SEBI’s Tech Leap vs The IRDAI’s Sluggish Digital Drift
A year after mandating three-hour cashless claim settlement, the Insurance Regulatory and Development Authority of India (IRDAI) still struggles to make digital reform a reality. The contrast with SEBI’s embrace of technology for the development of India’s capital markets could not be starker.
The Global Benchmark: Across advanced jurisdictions, insurance regulators have made technology the backbone of modern supervision. The US National Association of Insurance Commissioners uses predictive analytics for fraud detection and real-time claim tracking. The EU’s Solvency II and upcoming AI Act blend innovation with consumer fairness. The UK’s Financial Conduct Authority Sandbox has turned the country into an insurtech testbed, while Singapore’s Monetary Authority deploys real-time supervisory tech and blockchain-enabled claim audits.

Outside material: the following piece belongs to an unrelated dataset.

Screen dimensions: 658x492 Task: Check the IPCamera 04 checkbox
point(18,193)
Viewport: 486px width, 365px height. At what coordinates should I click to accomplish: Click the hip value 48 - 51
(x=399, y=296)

These regulators treat technology as an ally in enforcing market development goals, fairness and efficiency. India’s insurance regulator still treats it as an aspiration.
A Regulator Taking Baby Steps: The IRDAI often talks digital but walks bureaucratic. Its 2019 sandbox saw few projects reach the market. Initiatives like Bima Bharosa, cybersecurity guidelines, and the flagship Bima Sugam platform remain incomplete.
Bima Sugam, envisioned as a unified digital marketplace for policy issuance, claim settlement, and grievance handling, has yet to cross procedural hurdles. The issue is not ideas but urgency. Comfortable with opaque manual systems, insurers resist reforms that would increase accountability and the regulator often lets them.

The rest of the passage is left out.